Opéra-comique pantomime et ballet in tre atti libretto di Jean-Philippe Favart
Musica di Egidio Romualdo Duni
Ninette VALERIA LA GROTTA
Colas LUCA SIMONETTI
Le Prince ANGELICA DISANTO
Dorine FRANCESCA AMOROSO
Orchestra barocca del Festival Duni
Coro del Festival Duni
Direttore al cembalo Sabino Manzo
Regia, scene e costumi Ulderico Pesce
Disegno luci, realizzazione, montaggio video e immagini Eduardo Festa, Nunzia Gargano, Mirko Macina
Coreografie Loredana Calabrese
Matera, 19 ottobre 2019
Il Festival Duni di Matera dal 1985 si adopera per riscoprire la figura artistica del massimo compositore locale Egidio Romualdo Duni, che oggi viene ricordato per aver ibridato a metà Settecento gli stili compositivi di Italia e Francia nel creare il genere dell’opéra-comique. Dopo aver riproposto in tempi recenti tre opere serie – Catone in Utica (2005), Nerone (2008), Didone abbandonata (2018) – il titolo dell’edizione 2019, che coincide con l’anno di Matera Capitale della Cultura Europea, ha voluto privilegiare proprio l’inizio di questa “creazione”: a Colorno nell’ottobre 1756 infatti, nel teatrino della filofrancese corte parmense andò in scena Le retour au village, una riduzione della commedia di Favart, Ninette à la Cour, che deliziò l’anno prima il pubblico di Parigi diventando poi un soggetto fortunatissimo fino ad Ottocento inoltrato. Coraggiosa la scelta di proporre un’opera in francese, dalla drammaturgia mista tra opera cantata, parlata e danzata, e trasmessa da un’unica fonte a stampa molto ambigua sul piano musicale. L’esito è stato dei più felici sia per l’entusiasmo col quale il cast vocale ha risposto alla sfida, sia per l’anticonvenzionalismo della regia di Ulderico Pesce, attore e uomo di teatro impegnato su fronti diametralmente opposti allo spirito primigenio di questa operina galante, degna delle pitture di Watteau.L’esile trama – la contadina Ninette fa innamorare un principe che la vuole a corte; la ragazza, promessa sposa di Colas, per mettere alla prova il fidanzato accetta di vivere questa sorta di addio al nubilato ma la noia dell’etichetta di corte presto la soffoca, inducendola a tornare alla più sana vita campestre e a unirsi definitivamente con il suo amato – se interpretata alla lettera, avrebbe comportato un ritmo teatrale allentato e una certa frammentarietà (considerata anche la natura della musica, tutta fatta di continue ariette e melodie di corto respiro). Per fortuna Ulderico Pesce vi ha immesso il suo teatro fatto di carne e sangue, di gesti forti e di provocazioni, aiutato dallo straordinario fascino dei danzatori del Balletto Lucano, qui coordinati da Loredana Calabrese cui si aggiungevano due acrobati.

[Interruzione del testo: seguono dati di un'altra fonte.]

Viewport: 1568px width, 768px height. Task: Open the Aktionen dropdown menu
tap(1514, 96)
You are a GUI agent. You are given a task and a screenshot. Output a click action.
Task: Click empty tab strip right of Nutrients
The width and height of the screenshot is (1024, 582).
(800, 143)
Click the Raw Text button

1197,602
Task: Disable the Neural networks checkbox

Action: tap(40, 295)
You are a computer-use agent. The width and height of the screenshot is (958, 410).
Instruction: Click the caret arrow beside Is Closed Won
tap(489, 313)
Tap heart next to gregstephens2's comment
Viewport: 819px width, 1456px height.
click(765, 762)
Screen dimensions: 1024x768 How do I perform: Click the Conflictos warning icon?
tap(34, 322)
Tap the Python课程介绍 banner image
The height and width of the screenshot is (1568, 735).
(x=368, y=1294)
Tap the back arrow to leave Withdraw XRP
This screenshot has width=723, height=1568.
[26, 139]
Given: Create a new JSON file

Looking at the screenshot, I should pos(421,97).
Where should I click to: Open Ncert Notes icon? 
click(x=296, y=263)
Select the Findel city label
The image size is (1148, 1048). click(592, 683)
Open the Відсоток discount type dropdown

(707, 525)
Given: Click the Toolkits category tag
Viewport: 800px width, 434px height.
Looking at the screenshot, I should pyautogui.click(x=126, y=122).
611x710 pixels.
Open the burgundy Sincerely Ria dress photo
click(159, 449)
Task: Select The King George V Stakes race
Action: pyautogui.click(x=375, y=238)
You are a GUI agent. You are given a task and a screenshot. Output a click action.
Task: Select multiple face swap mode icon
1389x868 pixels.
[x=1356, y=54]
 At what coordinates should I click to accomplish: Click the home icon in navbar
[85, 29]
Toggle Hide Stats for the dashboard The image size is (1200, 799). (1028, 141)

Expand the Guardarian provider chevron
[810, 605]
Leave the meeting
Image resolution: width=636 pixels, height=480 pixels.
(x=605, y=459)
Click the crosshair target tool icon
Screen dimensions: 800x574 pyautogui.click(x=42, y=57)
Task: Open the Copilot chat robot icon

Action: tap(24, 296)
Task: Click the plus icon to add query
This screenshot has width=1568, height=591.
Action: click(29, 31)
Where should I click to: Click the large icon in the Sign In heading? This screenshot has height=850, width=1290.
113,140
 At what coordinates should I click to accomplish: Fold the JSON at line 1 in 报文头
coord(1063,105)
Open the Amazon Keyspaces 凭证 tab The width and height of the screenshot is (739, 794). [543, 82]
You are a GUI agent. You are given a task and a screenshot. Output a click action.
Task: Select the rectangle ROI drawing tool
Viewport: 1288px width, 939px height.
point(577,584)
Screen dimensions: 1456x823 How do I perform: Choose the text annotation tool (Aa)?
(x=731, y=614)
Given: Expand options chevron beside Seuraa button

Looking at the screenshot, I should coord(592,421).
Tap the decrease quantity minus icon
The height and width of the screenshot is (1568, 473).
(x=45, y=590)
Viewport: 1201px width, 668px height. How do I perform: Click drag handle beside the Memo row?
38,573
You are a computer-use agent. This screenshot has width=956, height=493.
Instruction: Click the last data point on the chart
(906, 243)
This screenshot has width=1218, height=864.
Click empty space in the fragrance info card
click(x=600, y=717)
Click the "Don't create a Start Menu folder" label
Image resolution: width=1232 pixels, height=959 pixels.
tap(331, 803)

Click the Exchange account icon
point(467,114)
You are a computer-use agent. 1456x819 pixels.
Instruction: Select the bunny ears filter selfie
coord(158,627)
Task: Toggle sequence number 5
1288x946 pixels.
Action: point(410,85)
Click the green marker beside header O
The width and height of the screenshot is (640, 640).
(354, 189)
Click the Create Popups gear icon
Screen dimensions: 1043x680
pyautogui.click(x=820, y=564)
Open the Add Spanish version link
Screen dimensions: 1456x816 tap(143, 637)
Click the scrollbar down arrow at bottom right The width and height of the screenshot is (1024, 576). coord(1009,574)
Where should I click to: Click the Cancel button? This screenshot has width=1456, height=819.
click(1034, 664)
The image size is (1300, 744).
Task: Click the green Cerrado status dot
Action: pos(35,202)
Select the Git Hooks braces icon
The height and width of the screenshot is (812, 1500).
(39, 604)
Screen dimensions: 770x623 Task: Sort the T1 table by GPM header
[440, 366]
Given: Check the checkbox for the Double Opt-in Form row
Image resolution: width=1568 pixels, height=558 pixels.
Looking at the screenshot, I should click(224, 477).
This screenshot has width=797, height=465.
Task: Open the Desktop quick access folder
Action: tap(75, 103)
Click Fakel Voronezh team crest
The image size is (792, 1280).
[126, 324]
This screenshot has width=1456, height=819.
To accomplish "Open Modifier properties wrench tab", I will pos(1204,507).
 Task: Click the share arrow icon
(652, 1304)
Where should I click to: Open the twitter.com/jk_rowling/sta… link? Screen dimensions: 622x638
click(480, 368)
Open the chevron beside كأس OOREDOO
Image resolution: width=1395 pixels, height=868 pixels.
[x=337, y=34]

Ad arricchire l’impatto visivo vi sono state poi le suggestive videoproiezioni curate da Eduardo Festa che, frammentate su diversi pannelli, alludevano agli ambienti indicati dal libretto: la campagna con un castello sullo sfondo (che in questo caso era il castello di Matera, città omaggiata anche da frammenti di documentari che ne riprendevano i Sassi quando ancora possedevano la desolazione che affascinò Pasolini), la corte, il villaggio. Netti i simboli scelti da Pesce: per la resa del colpo di fulmine del principe è bastato che Ninette gli presentasse, novella Eva, non una mela ma un fico (frutto effigiato nella chiesa rupestre materana della Madonna del fico).
La corruzione della corte, che mercifica l’uomo, è stata invece tratteggiata con chiare allusioni all’immaginario pornografico e stilizzata da un carrello di supermarket e dal colore rosso, tipico del peccato (in opposizione col candido bianco degli abiti dei paesani nel primo atto). Il disincanto finale di Ninette, la doverosa rinuncia del principe e l’amara delusione di Colas, nel terzo atto, sono state mirabilmente unite da un unico simbolo mortifero: una bara di cristallo dove Ninette, a mo’ di Biancaneve, si distendeva aspettando di essere baciata da un principe che però non avrebbe mai potuto amarla. In quella stessa teca, divenuta tino per fare il mosto, due danzatori, alter ego dei protagonisti, venivano irrorati di vino dal coro e dai ballerini segnando una sorta di rito arcaico purificatorio e liberatorio, trasbordante corporeità e sensualità, tutto in contrasto con la graziosa coppietta di Ninette e Colas che pareva ripetere le pose delle coeve figure in porcellana di Capodimonte. Giovane ma preparatissimo il cast vocale. Ninette, protagonista assoluta con una ventina di pezzi tra air, ariettes, récit, è stata magistralmente interpretata da Valeria La Grotta, ottima nella dizione in lingua, finissima nel restituire gli abbellimenti dello stile francese di medio Settecento e nel proporre fraseggi di inusitata eleganza.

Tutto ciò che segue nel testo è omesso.